Dr. Herbenick has published research related to population-level trends in sexual behavior, sexual consent, vulvar health, genital self-image, women's and men's sexual behavior, - exercise-induced orgasm (also known as the coregasm), condoms, lubricants, and sexual enhancement products. Herbenick has spoken on these and other sexuality and relationship topics at a number of colleges, universities, and national and international conferences. She regularly teaches research and human sexuality classes at Indiana University. In a recent interview with Dr. Herbenick, she reported on a large influx of a dangerous sexual trend known as choking.

Herbenick leads the National Survey of Sexual Health and Behavior, an award-winning U.S. nationally representative probability study of sex in the United States, with multiple waves conducted from 2009 to the present day. She is the Director of the Center for Sexual Health Promotion in the School of Public Health-Bloomington at Indiana University in Bloomington.

== Books ==
Herbenick has authored or co-authored several books. These include Because It Feels Good: A Woman’s Guide to Sexual Pleasure and Satisfaction, The I Love You More Book (a book about love for children and grown ups), Read My Lips: A Complete Guide to the Vagina and Vulva, Great in Bed, Sex Made Easy: Your Awkward Questions Answered for Better, Smarter, Safer Sex, and The Coregasm Workout . Her most recent book is Yes Your Kid: What Parents Need to Know About Today's Teens and Sex.

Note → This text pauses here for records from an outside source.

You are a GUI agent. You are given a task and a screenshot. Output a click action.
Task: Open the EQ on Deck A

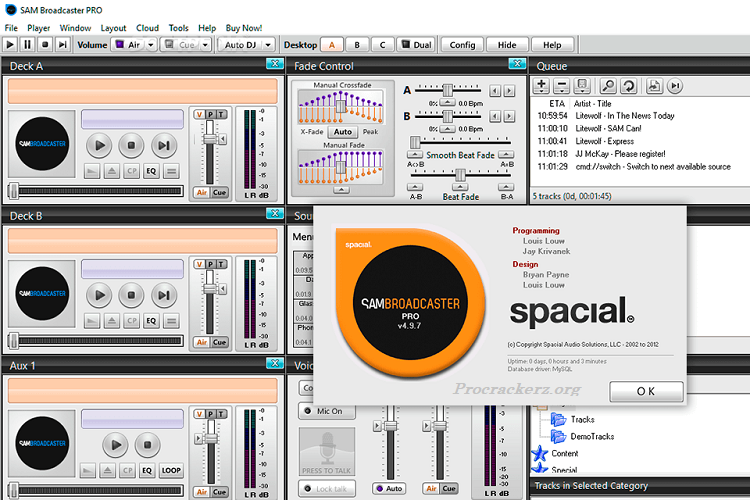pos(151,171)
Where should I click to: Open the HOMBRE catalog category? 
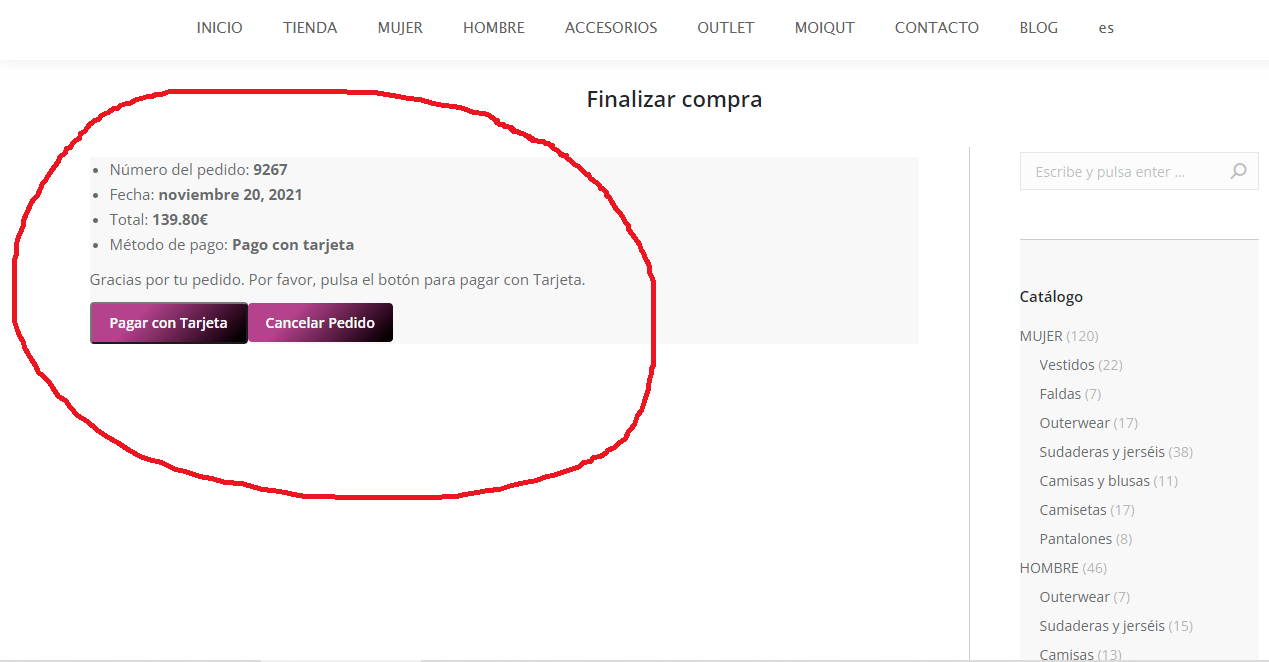pyautogui.click(x=1049, y=568)
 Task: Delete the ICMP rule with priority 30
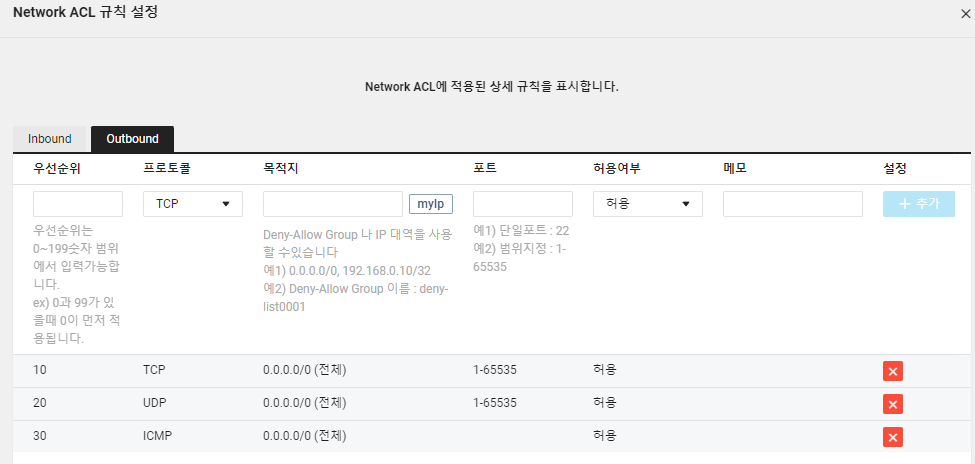(x=892, y=437)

== Magazines, television, and other media ==
Herbenick frequently addresses sexuality research in the media for publications such as The New York Times, The Atlantic, The Washington Post, among other magazines and newspapers. From 2005 through 2012, Herbenick wrote a weekly sex advice column for Time Out Chicago and, for more than a decade (starting in 2003), wrote sex columns and blogs for Men's Health magazine. Also, Herbenick appeared as an expert in relationships and human sexuality on the Tamron Hall Show, Tiffany Cross' The Cross Connection, The Today Show, Katie Couric's television show Katie, on various PBS specials, on The Tyra Banks Show and on The Doctors, and on one occasion taught about the vulva by using a vulva puppet on Tyra. This clip resulted in millions of views on YouTube and also aired on The Soup and Best Week Ever. Herbenick, her colleague, and their research have also been profiled on an episode of the Discovery Channel's Curiosity. In 2013, Herbenick launched a successful Kickstarter project to create a poster and postcard series called "What do you like about your vagina and vulva?" Additionally, from 2001 to 2018 she wrote the newspaper columns and hosted the audio podcasts of Kinsey Confidential for the Kinsey Institute.

The blog MySexProfessor.com was run by Herbenick from 2007 to 2014 and featured science-based information about sexuality. She is the founder of the Bloomington Sex Salon, an endowed event series in Bloomington, Indiana, and the Make Sex Normal project, which she launched with a highly viewed TEDx talk in 2013.